Everything you described is how my ex-husband was. He denied depression/anxiety or any type of illness. We had small children at home at the time, they didn't understand why daddy was so mean!

I really think you need to give him the ultimatum, or you are going to continue to receive the continued harshness. Have you considered desolving the lexapro into his coffee or orange juice? I know it sounds sneaky and underhanded.

How much longer can you continue as you are. I also think you need to let your son know what is going on. Your husband is becoming paranoid and blaming it on you. Can you schedule an appointment to talk to his doctor yourself? This isn't something that is going to go away, and could result in a heart attack. I can only imagine how high his blood pressure gets during these episodes.

I know I am all over the place here, I apologize for that. This really brought back my past life. I need to ask if he has ever hurt you physically? I hope not!

I sure hope you see this as it has been some time since you posted. Please feel free to pm me anytime you like! Please take care, I know you must feel like you are walking on egg shells.

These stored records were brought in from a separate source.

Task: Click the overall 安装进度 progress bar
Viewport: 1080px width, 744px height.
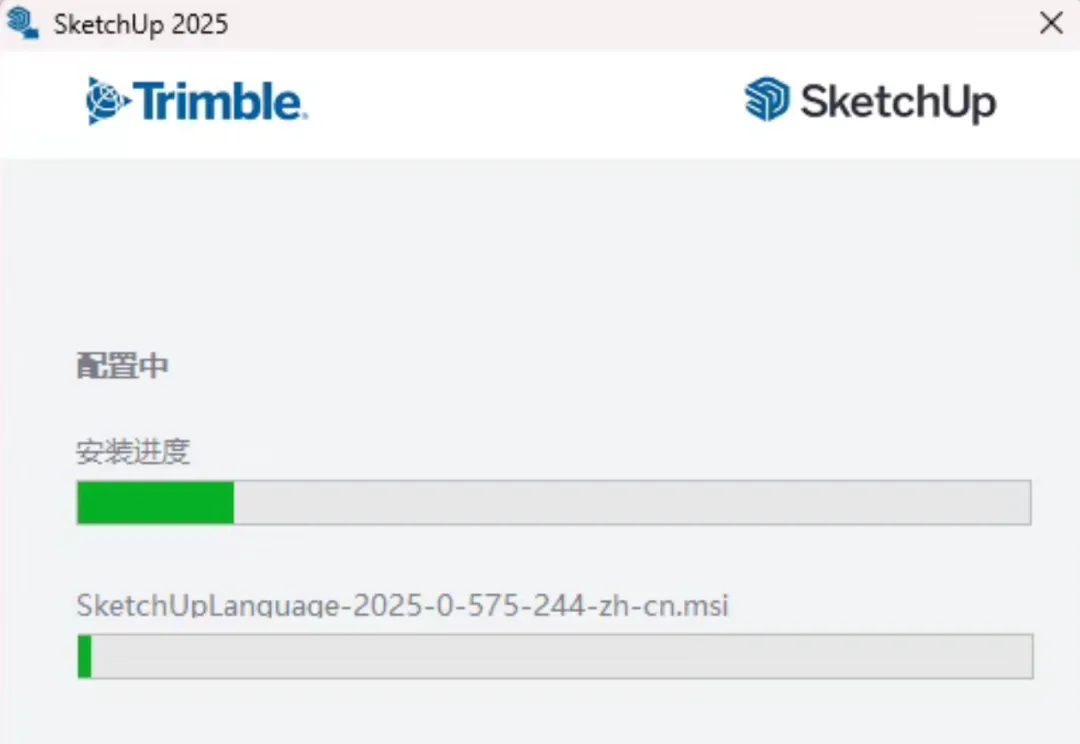Action: [x=553, y=502]
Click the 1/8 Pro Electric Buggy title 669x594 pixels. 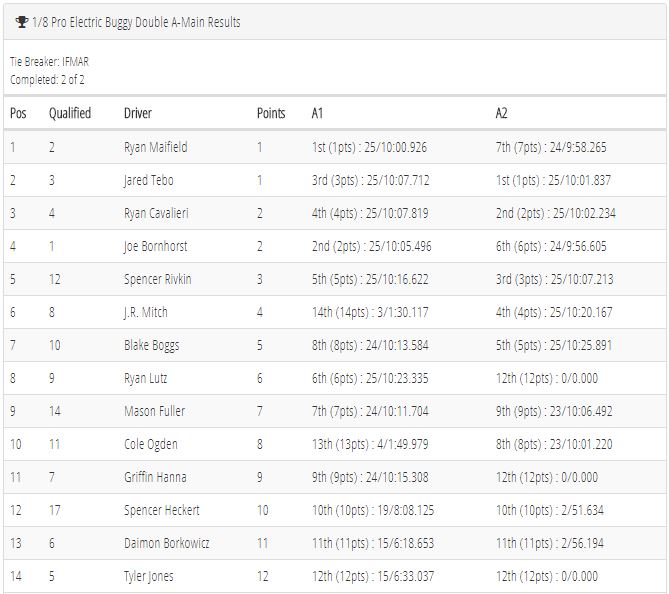(x=136, y=22)
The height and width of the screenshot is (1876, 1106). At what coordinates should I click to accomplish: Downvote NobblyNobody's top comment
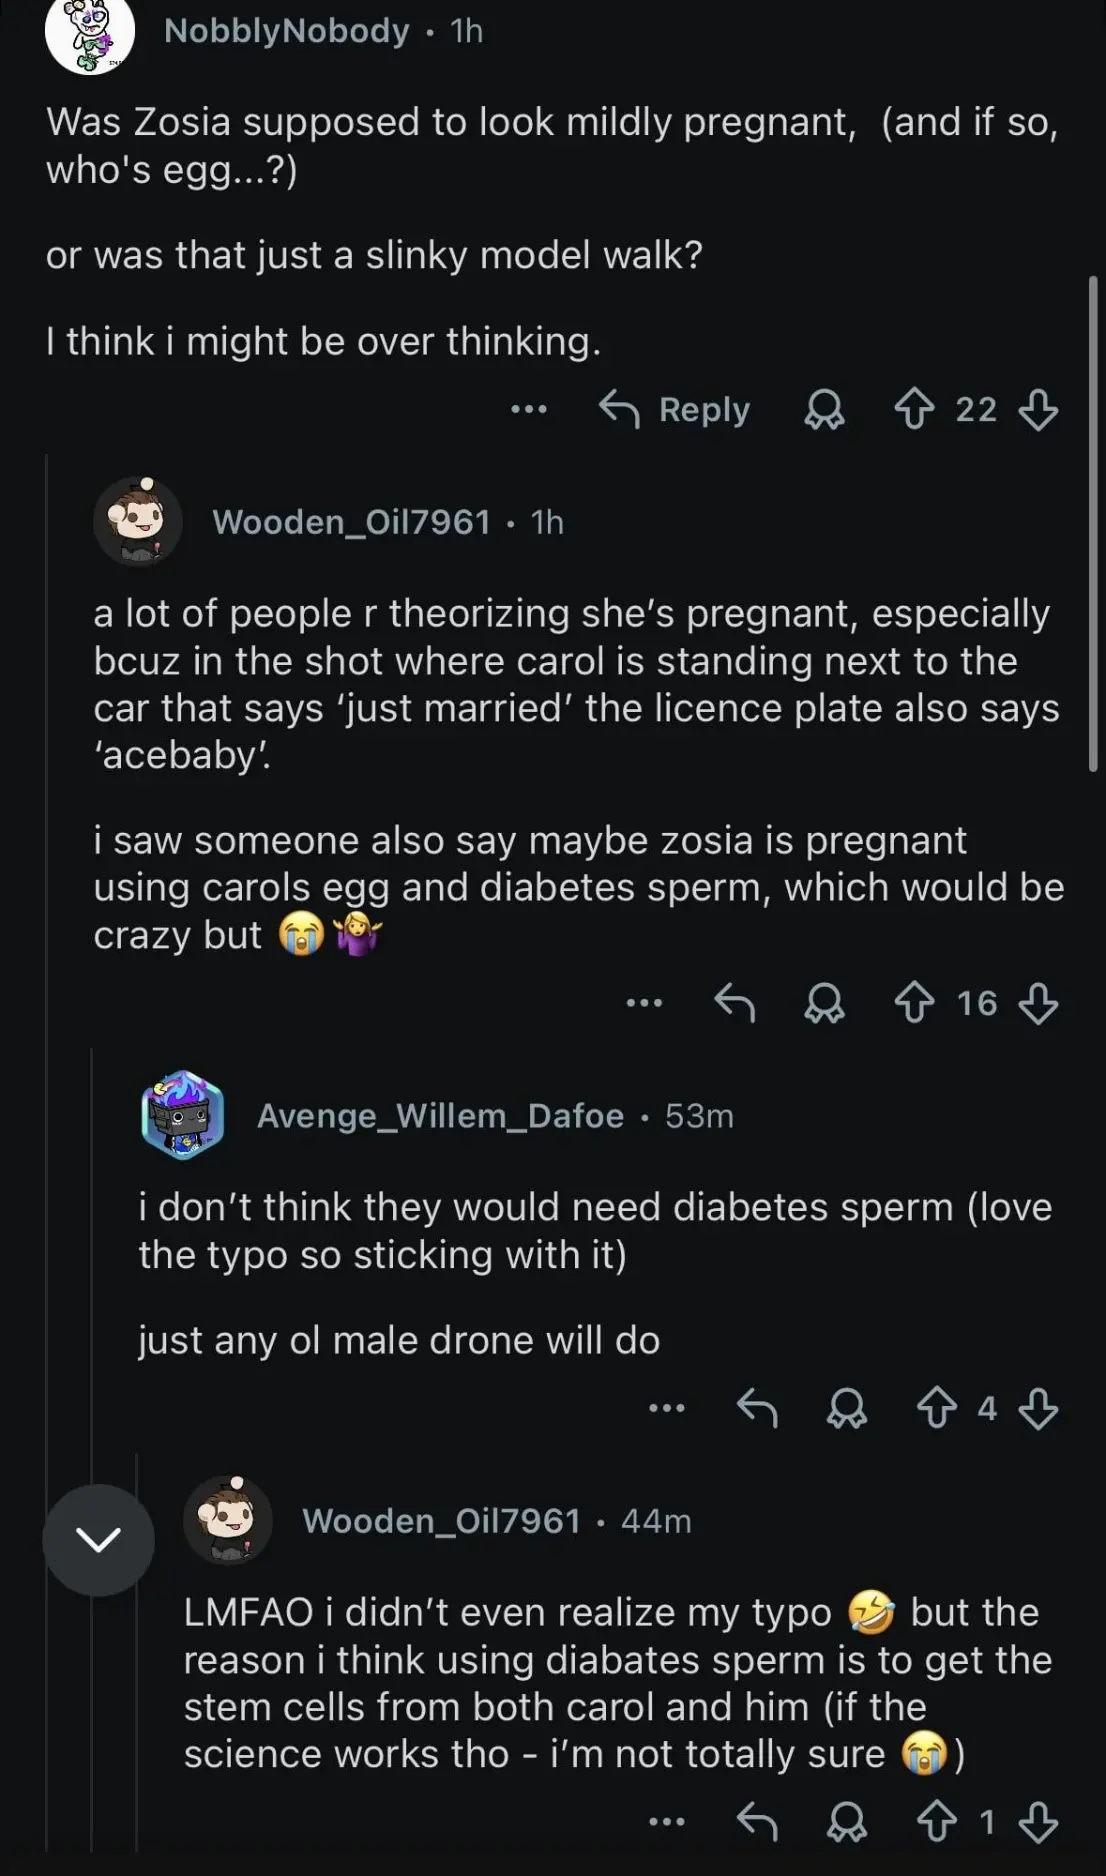click(1038, 409)
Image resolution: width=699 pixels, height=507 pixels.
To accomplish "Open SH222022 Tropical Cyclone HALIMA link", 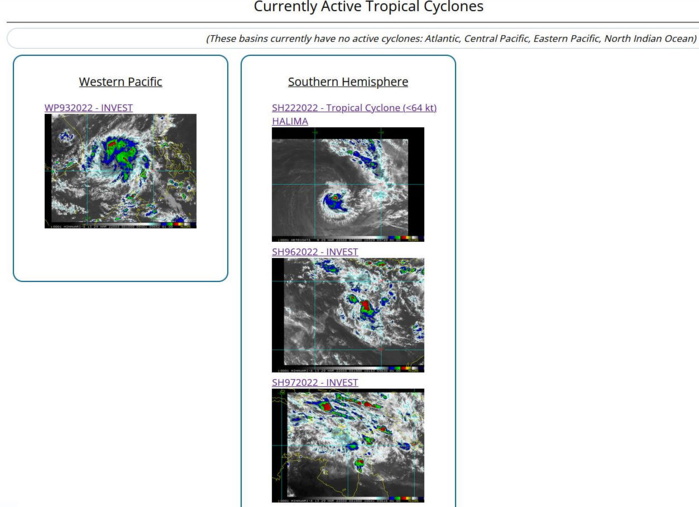I will pos(354,108).
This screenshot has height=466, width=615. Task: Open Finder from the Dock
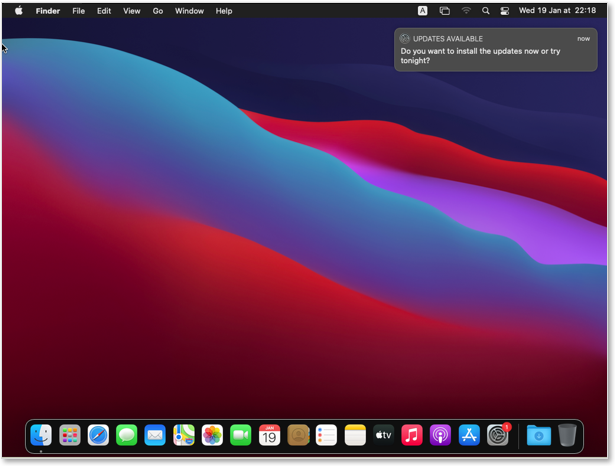[41, 435]
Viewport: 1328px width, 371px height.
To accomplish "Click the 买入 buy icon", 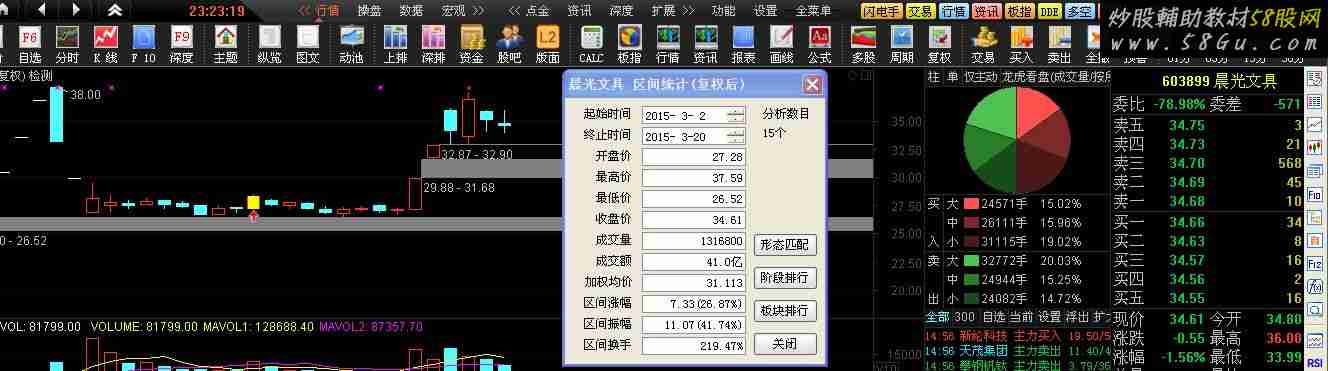I will click(1021, 45).

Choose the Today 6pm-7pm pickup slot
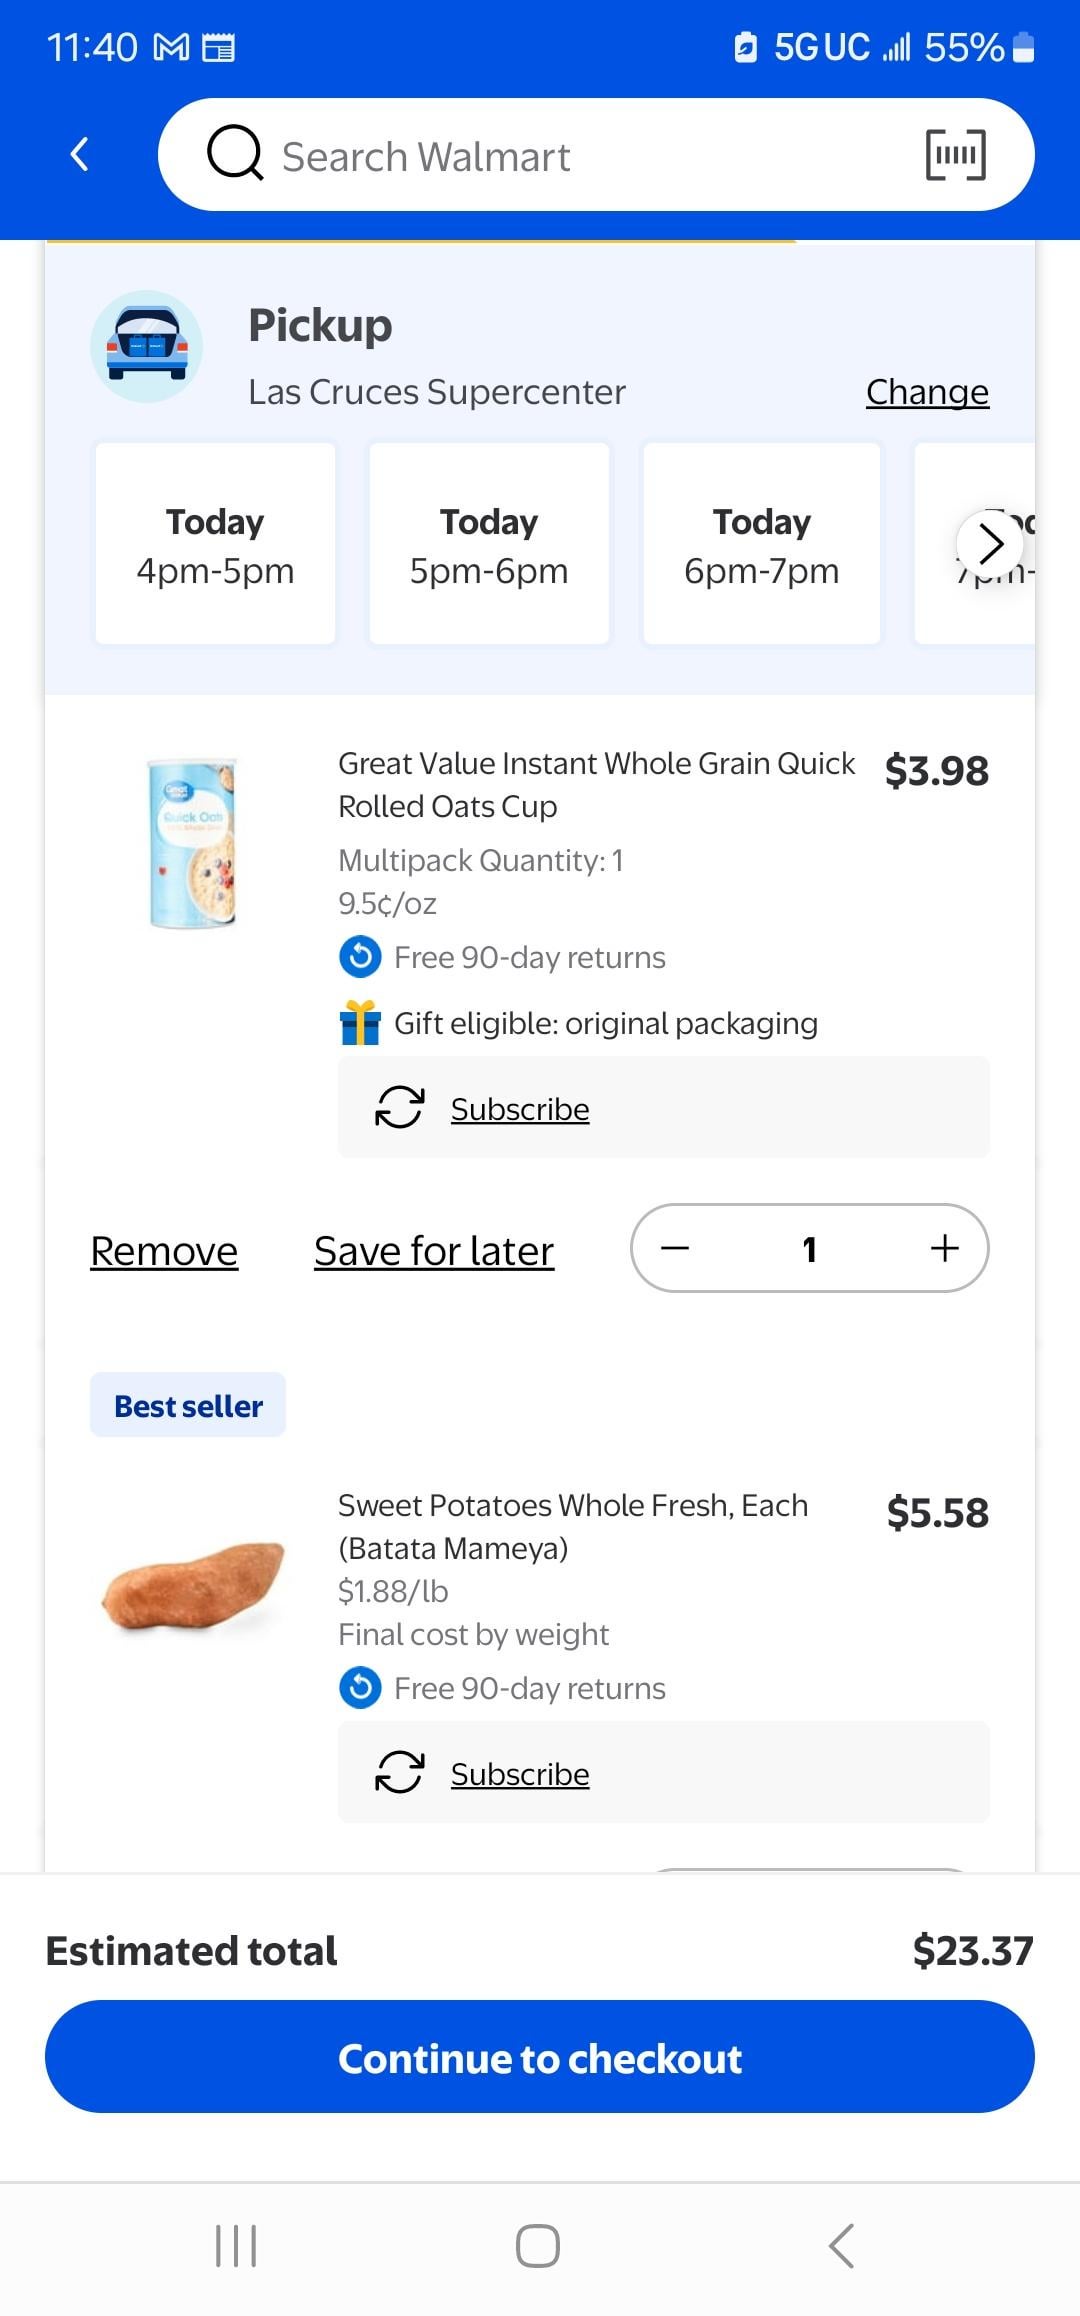[762, 544]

I am keeping you in my thoughts and players,
Kathy

ps congrats on your new grandchild!

jess2002
05-11-2008, 03:48 AM
Firstly let me congratulate you on your grandchild how exciting I have two children aswell one 4 the other 8months they are both adorable.
Secondly tell your husband not to be such a prat tell him if he wants to come off any meds to go and speak with his doctor who can help him come off them properly. Jess.*** Goodluck

houghchrst
05-14-2008, 02:41 PM
Hi, welcome and sorry i didn't see this sooner. First of all Lexapro is not something you can just play around with. Stopping and starting ruins the effectiveness of the medication not to mention alters your husbands mental functionality even more and has a tendency to have some really nasty side effects. I agree with Kathy. He has to be given an ultimatum. He sounds as though he needs to be treated and you may also want to consider couples therapy or each of you individual therapy. At least some place where you can go and rant if you need to. I hope you reach some resolution.